Were Ron DePeppo and Wendy Hudakoc actually dating? Back in 1998, DePeppo stated that "he had never been out with her." So what's the truth? With so many inconsistent statements over the years, it's a tangled web to unravel, further complicated by DePeppo's alleged growing mental instability.
"Just prior to my retiring, we had a report that Ron DePeppo was making statements, and then he would tie them to rocks or bricks and throw them through businesses," said Ken Becker. "I got a copy of all the writings. And one of them that piqued my curiosity was, he had made a comment about Wendy and how she would be coming home soon."
Becker brings DePeppo in for questioning over the incident, but he can't get a straight answer.
"The entire time that I talked to him, basically all he kept saying was he's a disciple of God, and that God speaks through him, and when I asked him about Wendy, he wouldn't really answer that, other than the fact that God tells him that Wendy will be coming home soon," said Becker.
Wendy's sister Sharlene believes there's a reason for DePeppo's delusions.
"Ron DePeppo knows," said Sharlene Boyatt. "And I truly honestly believe his guilt has driven him to the point of borderline just being crazy."
Though he's grown more elusive over the years, Ron DePeppo remains the main person of interest. And while his exact location is unknown, recent Facebook activity places him around Las Vegas, Nevada.
"He is known to live area to area," said Det. Anna Horowitz. "Sometimes he doesn't even have a roof over his head."
Twenty years have passed with no answers and no Wendy Hudakoc.
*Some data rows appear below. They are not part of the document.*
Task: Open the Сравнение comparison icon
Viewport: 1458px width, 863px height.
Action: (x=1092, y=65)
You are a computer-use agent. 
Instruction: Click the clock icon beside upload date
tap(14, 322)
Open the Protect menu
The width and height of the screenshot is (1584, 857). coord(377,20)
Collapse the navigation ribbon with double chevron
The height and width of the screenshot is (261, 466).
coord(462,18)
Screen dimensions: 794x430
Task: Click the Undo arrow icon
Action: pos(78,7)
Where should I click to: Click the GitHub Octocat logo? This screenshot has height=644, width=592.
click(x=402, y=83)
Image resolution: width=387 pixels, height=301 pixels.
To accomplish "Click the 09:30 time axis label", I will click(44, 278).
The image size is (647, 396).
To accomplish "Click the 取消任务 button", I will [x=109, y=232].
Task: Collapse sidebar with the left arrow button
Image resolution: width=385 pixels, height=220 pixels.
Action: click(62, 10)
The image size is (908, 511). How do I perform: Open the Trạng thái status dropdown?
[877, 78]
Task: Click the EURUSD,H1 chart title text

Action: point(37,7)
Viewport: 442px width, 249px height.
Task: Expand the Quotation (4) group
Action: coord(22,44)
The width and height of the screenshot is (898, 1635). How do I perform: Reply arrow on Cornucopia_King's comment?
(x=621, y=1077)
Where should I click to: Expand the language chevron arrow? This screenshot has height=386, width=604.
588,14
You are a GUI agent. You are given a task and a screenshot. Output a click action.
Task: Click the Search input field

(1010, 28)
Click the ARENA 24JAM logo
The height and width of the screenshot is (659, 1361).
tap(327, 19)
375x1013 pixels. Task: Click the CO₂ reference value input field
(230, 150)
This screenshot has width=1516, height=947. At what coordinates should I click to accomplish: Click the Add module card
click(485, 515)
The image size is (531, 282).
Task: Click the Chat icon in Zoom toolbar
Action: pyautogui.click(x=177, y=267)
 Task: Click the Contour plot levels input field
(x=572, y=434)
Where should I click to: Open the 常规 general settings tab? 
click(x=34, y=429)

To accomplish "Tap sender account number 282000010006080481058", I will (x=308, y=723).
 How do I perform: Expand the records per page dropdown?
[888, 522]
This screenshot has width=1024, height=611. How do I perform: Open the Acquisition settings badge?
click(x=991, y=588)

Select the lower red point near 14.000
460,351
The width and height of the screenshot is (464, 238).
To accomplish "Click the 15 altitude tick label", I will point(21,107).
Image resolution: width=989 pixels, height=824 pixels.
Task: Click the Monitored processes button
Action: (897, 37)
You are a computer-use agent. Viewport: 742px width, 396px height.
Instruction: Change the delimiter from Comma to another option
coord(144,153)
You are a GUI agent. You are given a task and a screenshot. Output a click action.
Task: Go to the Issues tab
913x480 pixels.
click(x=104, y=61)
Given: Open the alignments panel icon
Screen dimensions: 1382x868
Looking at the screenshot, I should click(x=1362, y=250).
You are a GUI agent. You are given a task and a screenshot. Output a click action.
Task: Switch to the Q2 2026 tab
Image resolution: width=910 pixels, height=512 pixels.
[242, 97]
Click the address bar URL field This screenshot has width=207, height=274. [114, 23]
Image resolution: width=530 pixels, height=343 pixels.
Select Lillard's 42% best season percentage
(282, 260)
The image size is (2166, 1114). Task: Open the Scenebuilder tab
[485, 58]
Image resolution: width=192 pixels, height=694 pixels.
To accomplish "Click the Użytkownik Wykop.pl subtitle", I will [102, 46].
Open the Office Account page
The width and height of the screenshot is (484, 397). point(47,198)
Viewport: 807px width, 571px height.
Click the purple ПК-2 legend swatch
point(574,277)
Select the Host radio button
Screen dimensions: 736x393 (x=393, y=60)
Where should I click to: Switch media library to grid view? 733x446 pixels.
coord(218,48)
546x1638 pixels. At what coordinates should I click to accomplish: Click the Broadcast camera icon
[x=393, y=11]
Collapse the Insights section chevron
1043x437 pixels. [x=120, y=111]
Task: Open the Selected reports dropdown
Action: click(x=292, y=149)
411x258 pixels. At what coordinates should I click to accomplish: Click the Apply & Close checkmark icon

Does your heart tell you she's alive?
"No," said Wendy's stepdad Dan Campbell. "No."
Ron DePeppo, the main person of interest, remains an elusive enigma.
"Ron DePeppo is quite the loner. Some people believe he's unstable," said Collier County Sheriff's Det. Anna Horowitz.
Recent social media activity has placed DePeppo in southern Nevada. Wanting to talk to him ourselves, Crime Watch Daily hired a private investigator to track him down. By analyzing photos from DePeppo's Facebook posts, our private investigator hits the jackpot, learning he's living homeless on the street in Sin City.
As he's leaving a shelter after eating a meal, we finally confront Ron DePeppo. The more we grill DePeppo, the more apparent his paranoia becomes. But clearly we weren't getting answers about Wendy with DePeppo, and we ended the interview.
Is the truth of what happened lost somewhere in the echo chamber of his addled mind? Or are his religious ramblings a smokescreen to mask a guilty conscience?
To this day, what Ron DePeppo knows about the fate of Wendy Hudakoc remains a painful mystery.